---------- Brano da leggere ----------

Enrico Letta: Parma ha una vocazione europea

Enrico Letta: Parma ha una vocazione europea

di Claudio Rinaldi

17 Maggio 2022, 03:01

Il dramma della guerra e le prospettive di pace, la tenuta del governo Draghi e i rapporti con i 5 stelle, l’alleanza Pd-Effetto Parma e la vocazione europea della nostra città. Il segretario del Pd Enrico Letta, a Parma per una serie di impegni istituzionali – organizzati dal consigliere regionale Matteo Daffadà, dall’assessore Barbara Lori e dal Pd di Parma –, è stato in visita alla redazione della «Gazzetta». Lo abbiamo intervistato sui temi del momento.

Come pensa che potremo uscire dalla guerra?
«Da qualche giorno si respira un’aria un po’ meno cupa, meno pessimista. Spero che questo consenta di fare significativi passi avanti. Credo che sia stato molto importante il viaggio di Draghi a Washington. E anche che la decisione di Svezia e Finlandia di chiedere l’ingresso nella Nato abbia smosso acque: sia per i toni molto secchi con cui lo hanno deciso e annunciato, sia per il fatto che è una cosa di portata davvero enorme, se si pensa che, dopo il Vaticano e la Svizzera, sono sempre stati i paesi più neutrali al mondo. Se hanno deciso di fare questo passo, significa che la minaccia di Putin è talmente evidente che non hanno avuto scelta».

Come prevede che reagirà la Russia?
«Spero che questo la spinga a riflettere sull’errore commesso e a trovare una via d’uscita».

Lei ha detto più volte che non vuole sentire parlare di «guerra per procura».
«Confermo. Perché tutto questo c’è perché gli ucraini stanno resistendo, stanno morendo. Mi ricordo benissimo che durante la prima settimana di invasione, tutti – anche i più grandi esperti occidentali – contavano i giorni in attesa della fuga di Zelensky da Kiev per riparare a Varsavia. Questo non è accaduto perché la macchina da guerra russa si è rivelata estremamente arrugginita, invecchiata, poco efficiente: come tutto in Russia. E, soprattutto, perché le motivazioni i russi non le avevano: le hanno gli ucraini, che lottano per la loro libertà».

Quando pensa che sarà possibile aprire un negoziato? Gli Stati Uniti pretendono il cessate il fuoco: Putin lo accetterà?
«Impossibile fare previsioni, soprattutto da parte nostra, visto che non abbiamo il flusso di informazioni necessario. Spero il più presto possibile e spero soprattutto che il negoziato porti a una pace vera, non a una stabilizzazione del conflitto, abbassato di intensità ma non interrotto. La storia dimostra che la logica dei “frozen conflicts” non funziona, è deleteria e porta instabilità. Basta guardare cosa succede in Ossezia del sud, in Abkhazia, in Transnistria: sono aree deperite, senza minimi segnali di benessere, di crescita».

Il tema della guerra, e soprattutto dell’invio di armi all’Ucraina, è l’ennesimo che fa scricchiolare la tenuta del governo. Come minimo, le posizioni sono molto diverse. Finora Draghi è andato dritto per la sua strada. Ma lei è davvero convinto che durerà fino alla scadenza naturale?

----------

**Consegne**.
[a] Indica se ciascuna affermazione concorda con l'intervista e rispondi sì o no, citando tra virgolette le parole del testo che lo stabiliscono. (i) Letta ha visitato la redazione della «Gazzetta». (ii) Per Letta, Svezia e Finlandia sono sempre stati più neutrali del Vaticano e della Svizzera. (iii) Letta considera semplice prevedere quando si potrà aprire un negoziato.
[b] Spiega in una, due o tre frasi perché, secondo l'intervista, Zelensky non è fuggito da Kiev nella prima settimana di invasione.
[c] Riscrivi il tratto dell'intervista che va da "Il dramma della" fino a "temi del momento.", sostituendo "consigliere regionale" con "consigliere comunale".
Il materiale riportato più avanti non ha legami con l'intervista.

---------- Estratto del dataset ----------

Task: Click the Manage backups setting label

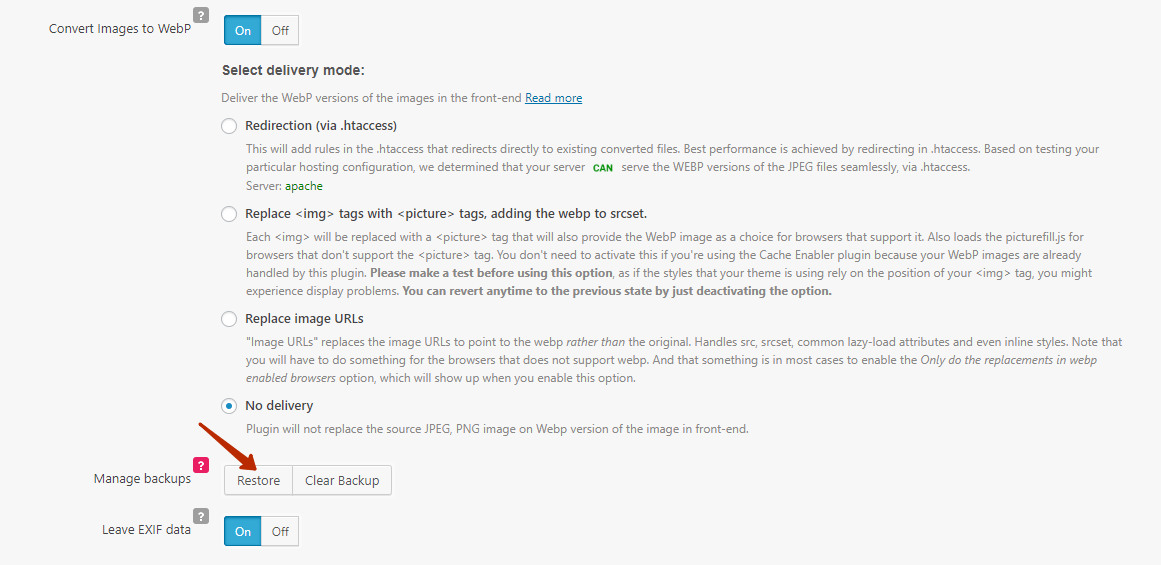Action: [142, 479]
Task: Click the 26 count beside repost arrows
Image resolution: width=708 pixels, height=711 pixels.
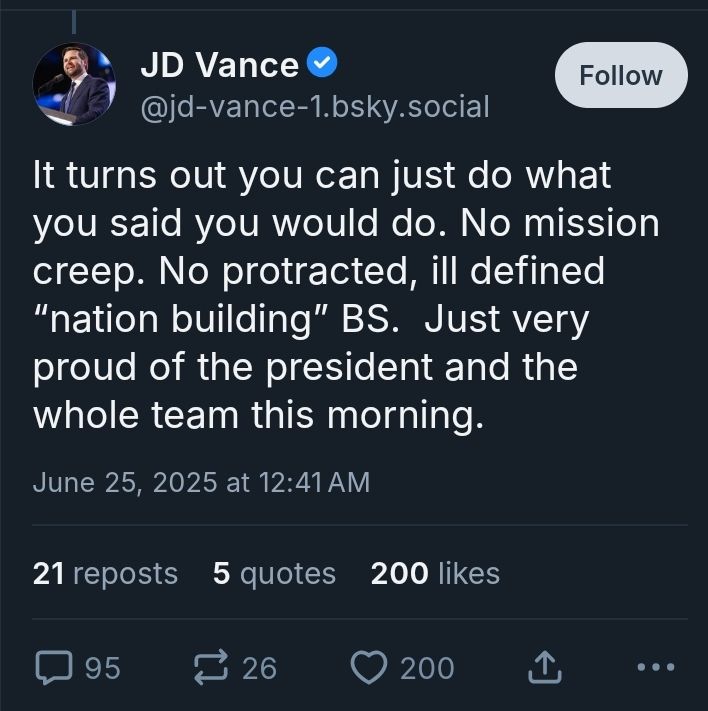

----------

**Risposte alle consegne**.
[a]
(i) Sì: "è stato in visita alla redazione della «Gazzetta»".
(ii) No: "dopo il Vaticano e la Svizzera, sono sempre stati i paesi più neutrali al mondo".
(iii) No: "Impossibile fare previsioni".

[b] La fuga di Zelensky non c'è stata perché la macchina da guerra russa si è rivelata arrugginita, invecchiata e poco efficiente. Soprattutto, i russi non avevano le motivazioni, che invece hanno gli ucraini, in lotta per la loro libertà.

[c]
Il dramma della guerra e le prospettive di pace, la tenuta del governo Draghi e i rapporti con i 5 stelle, l’alleanza Pd-Effetto Parma e la vocazione europea della nostra città. Il segretario del Pd Enrico Letta, a Parma per una serie di impegni istituzionali – organizzati dal consigliere comunale Matteo Daffadà, dall’assessore Barbara Lori e dal Pd di Parma –, è stato in visita alla redazione della «Gazzetta». Lo abbiamo intervistato sui temi del momento.